Ecco che quindi Cristiano Tomei e Michele Leo servono, in un contenitore di cartone per pizze, un paio di filetti di pomodoro. A seguire lo chef propone un tortellino ripieno di lardo di colonnata in brodo di testine di maiale. Subito dopo è Michele Leo a portare in tavola la pizza fritta (mano sua) sormontata da filetti di acciughe marinati nell’aceto di ravanello e – udite udite – la pajata (mano dello stellato), resa celebre da una gag del Marchese del Grillo.


Poi tocca al carciofo, che Cristiano Tomei presenta fritto e condito con pompelmo rosa e burro di noccioline, mentre Michele Leo lo interpreta sulla pizza a impreziosire una gricia.
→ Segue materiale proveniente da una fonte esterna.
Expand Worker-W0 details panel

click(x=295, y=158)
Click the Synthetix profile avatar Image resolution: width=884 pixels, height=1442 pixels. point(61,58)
Infine è la volta della seppia, che lo chef dell’Imbuto propone in versione gourmet e il pizzaiolo come trasposizione del più classico inzimino.

michele leo cristiano tomei santarpia
A chiusura, finale con il vermouth – l’Alfa e l’Omega della serata – e un dessert a quattro mani, seppur slegate: se Michele Leo opta per un pane irrobustito da gocce di fondente sormontato da una mousse di gianduia marrone a spirale, Cristiano Tomei gioca la carta della materia prima inusuale servendo un crumble con tanto di ostrica all’interno di una lattina di metallo. Un dessert che, scavando nella memoria artistica, a chi scrive ha ricordato la più celebre opera di Piero Manzoni.